Creating a custom service
As described in the Service reference page, Epinio services are nothing but descriptions of Helm charts. An operator may add more services simply by creating a Custom Resource in the namespace where Epinio is installed.
As a starting point, you can check the services installed by default for Epinio:
kubectl get services.application.epinio.io -A
With Epinio installed in a namespace called epinio
, the following command outputs the Service definition in yaml
format:
kubectl get services.application.epinio.io -n epinio mysql-dev -o yaml > service.yaml
Or, you can find the definition of the catalog services in the GitHub repository.
Change the fields to point to the desired helm chart and apply the YAML with a command like:
kubectl apply -f service.yaml
If everything worked correctly, you can see your Service in the Epinio service-catalog
:
epinio service catalog
Adding an Image to the service​
The consumers of the API (that is, the web UI of Epinio) can show an icon when listing the available services.
To assign an image to your custom service, make sure you add the serviceIcon
field in the Custom Resource YAML.
Helm charts have an icon field defined which already provides such an image.
You can find the icon field with the helm show
command.

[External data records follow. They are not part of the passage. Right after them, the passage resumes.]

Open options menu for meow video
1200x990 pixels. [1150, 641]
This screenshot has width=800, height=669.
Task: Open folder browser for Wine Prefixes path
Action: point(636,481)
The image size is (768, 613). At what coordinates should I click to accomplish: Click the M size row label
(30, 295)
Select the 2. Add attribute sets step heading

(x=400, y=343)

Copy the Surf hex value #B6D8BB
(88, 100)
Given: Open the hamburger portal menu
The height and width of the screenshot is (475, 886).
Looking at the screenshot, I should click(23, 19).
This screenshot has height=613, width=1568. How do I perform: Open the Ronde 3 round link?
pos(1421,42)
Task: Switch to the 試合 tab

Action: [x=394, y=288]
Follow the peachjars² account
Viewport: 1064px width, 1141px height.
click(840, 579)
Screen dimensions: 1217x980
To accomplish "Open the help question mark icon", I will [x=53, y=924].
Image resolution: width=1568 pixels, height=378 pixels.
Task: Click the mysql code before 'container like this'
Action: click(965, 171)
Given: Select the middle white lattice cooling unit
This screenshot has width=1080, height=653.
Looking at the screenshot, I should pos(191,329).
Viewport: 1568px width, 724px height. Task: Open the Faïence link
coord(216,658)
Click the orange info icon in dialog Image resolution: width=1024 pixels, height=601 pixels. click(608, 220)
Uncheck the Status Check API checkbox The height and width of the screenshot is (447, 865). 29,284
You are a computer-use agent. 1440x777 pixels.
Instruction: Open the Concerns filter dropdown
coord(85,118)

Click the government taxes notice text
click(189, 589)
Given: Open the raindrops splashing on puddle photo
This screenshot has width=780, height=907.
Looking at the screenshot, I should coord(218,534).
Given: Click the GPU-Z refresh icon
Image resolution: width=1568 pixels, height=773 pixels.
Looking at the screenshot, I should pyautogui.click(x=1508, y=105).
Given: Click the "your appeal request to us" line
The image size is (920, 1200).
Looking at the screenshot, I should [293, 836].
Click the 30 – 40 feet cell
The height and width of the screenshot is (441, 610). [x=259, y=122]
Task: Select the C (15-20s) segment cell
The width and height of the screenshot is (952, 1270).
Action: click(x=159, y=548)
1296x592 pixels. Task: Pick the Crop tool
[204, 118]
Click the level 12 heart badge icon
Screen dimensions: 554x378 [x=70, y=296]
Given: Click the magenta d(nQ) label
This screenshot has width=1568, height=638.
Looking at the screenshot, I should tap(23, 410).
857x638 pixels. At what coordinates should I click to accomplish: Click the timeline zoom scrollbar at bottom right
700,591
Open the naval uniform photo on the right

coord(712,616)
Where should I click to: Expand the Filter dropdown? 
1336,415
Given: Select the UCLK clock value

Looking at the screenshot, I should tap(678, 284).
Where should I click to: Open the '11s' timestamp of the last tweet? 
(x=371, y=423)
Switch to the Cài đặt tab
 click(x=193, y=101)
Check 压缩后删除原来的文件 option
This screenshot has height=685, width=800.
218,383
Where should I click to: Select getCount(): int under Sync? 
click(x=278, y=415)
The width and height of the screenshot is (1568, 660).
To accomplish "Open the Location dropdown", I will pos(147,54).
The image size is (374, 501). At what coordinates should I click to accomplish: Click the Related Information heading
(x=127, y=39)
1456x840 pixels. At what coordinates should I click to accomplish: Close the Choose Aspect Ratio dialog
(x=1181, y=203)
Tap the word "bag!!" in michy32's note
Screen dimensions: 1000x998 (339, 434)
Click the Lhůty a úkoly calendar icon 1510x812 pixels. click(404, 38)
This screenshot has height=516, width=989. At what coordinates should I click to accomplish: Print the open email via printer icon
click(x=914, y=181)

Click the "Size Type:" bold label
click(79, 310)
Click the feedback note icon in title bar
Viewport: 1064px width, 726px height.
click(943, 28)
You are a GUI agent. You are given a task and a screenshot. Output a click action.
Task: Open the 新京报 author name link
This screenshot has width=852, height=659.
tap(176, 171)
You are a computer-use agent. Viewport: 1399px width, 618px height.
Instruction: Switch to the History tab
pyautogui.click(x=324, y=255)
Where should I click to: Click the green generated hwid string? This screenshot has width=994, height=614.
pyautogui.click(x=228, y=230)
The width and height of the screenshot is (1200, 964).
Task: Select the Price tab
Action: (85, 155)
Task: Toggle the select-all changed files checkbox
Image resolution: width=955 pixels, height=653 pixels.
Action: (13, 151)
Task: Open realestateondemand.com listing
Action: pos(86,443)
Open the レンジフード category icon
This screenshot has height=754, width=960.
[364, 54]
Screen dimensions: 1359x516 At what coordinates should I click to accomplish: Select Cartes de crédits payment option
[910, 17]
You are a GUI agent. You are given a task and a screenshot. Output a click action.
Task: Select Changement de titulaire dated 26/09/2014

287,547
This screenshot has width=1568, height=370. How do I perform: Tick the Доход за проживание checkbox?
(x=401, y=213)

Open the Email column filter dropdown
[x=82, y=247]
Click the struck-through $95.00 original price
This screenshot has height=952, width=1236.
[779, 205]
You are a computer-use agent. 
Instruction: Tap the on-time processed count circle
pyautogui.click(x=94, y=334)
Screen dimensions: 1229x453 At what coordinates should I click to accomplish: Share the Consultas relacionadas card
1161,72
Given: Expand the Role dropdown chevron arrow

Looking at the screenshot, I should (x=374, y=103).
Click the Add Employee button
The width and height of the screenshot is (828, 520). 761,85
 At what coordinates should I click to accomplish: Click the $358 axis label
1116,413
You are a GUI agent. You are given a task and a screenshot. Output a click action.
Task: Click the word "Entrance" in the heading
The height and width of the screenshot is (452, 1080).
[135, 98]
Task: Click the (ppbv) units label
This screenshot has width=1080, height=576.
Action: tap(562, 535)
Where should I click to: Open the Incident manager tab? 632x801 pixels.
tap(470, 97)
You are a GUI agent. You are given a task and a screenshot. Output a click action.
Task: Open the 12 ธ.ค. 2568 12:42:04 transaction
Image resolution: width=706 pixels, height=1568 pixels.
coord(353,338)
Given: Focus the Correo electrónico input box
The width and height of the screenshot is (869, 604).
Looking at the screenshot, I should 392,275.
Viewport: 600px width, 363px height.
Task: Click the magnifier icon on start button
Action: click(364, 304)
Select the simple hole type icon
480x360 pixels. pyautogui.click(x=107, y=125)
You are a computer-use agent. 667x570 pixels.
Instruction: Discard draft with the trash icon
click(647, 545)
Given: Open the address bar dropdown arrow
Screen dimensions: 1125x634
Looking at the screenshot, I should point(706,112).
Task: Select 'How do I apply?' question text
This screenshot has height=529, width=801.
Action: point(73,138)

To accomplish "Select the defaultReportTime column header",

For example, for the Bitnami RabbitMQ Helm chart:
helm show chart https://charts.bitnami.com/bitnami/rabbitmq-9.0.5.tgz | yq .icon
Multiple secret types​
By default, Epinio looks for Opaque secret types to label them as Configurations.
Sometimes this isn't enough,
so you can define different types with the application.epinio.io/catalog-service-secret-types
annotation:
apiVersion: application.epinio.io/v1
kind: Service
metadata:
name: myservice
namespace: epinio
annotations:
application.epinio.io/catalog-service-secret-types: Opaque,BasicAuth,connection.crossplane.io/v1alpha1
...
With this definition, Epinio gets all the Opaque
, BasicAuth
,
and connection.crossplane.io/v1alpha1
secrets generated during the creation of this Service (you can list any type of secret).
Customization​
You can customize services in two possible ways. The first, system settings, is for operators to configure the referenced chart so that it works within the Epinio environment. The second, user settings, declares the chart settings the user can change when deploying the service from the catalog.
System settings have priority over user settings.
So, declaring a field used by system settings as user-settable is a no operation
.
While the user can see that setting, and provide values, these values are ignored in favor of the system values.
System settings​
You enter system settings in the spec.values
field of the service declaration.
apiVersion: application.epinio.io/v1
kind: Service
metadata:
name: myservice
...
spec:
values: |-
... text ...
The value of this field is YAML formatted text.
For example, the predefined development services coming with an Epinio installation
use this to set the extraDeploy
field of the Bitnami charts.
This is to inject supporting service accounts, roles, bindings, and PVCs for the service to use.
User-settable configuration values​
You declare user settings through the spec.settings
field of the service declaration.
apiVersion: application.epinio.io/v1
kind: Service
metadata:
name: myservice
...
spec:
settings:
"ingress.enabled":
type: "bool"
"ingress.hostname":
type: "string"
The example settings shown are taking from the nginx service used in the Epinio test suite.
The syntax of the settings
map is the same as that of the settings
map for app chart resources.
See section User-settable configuration values
in the How-to for
Creating Custom Application Helm Charts.
There are semantic differences between the app chart and service declarations.
For app charts the keys are simple strings for the userConfig
map.
They don't permit nesting.
For service charts the keys are proper paths into the set of fields exposed by the chart through its values.yaml
file.
You express nesting using full stops (.
).
For example, see ingress.enabled
in the YAML at the start of this section.
Private repositories and registries​
You can use charts stored in private repositories or OCI registries. You need to use a secret that provides credentials.
apiVersion: application.epinio.io/v1
kind: Service
metadata:
name: myservice
...
spec:
helmRepo:
name: myregistry
url: oci://ghcr.io/myregistry
secret: oci-secret
Epinio looks for the oci-secret
in the namespace where it's installed.
This secret has to contain the registry, or repository, login username
and password
fields:
kubectl create secret generic -n epinio oci-secret --from-literal=username=myusername --from-literal=password=mypassword
For example, to use the GitHub container registry you need a Personal Access Token (PAT) with the package:read/write
scopes.
Use the PAT as both the username and the password.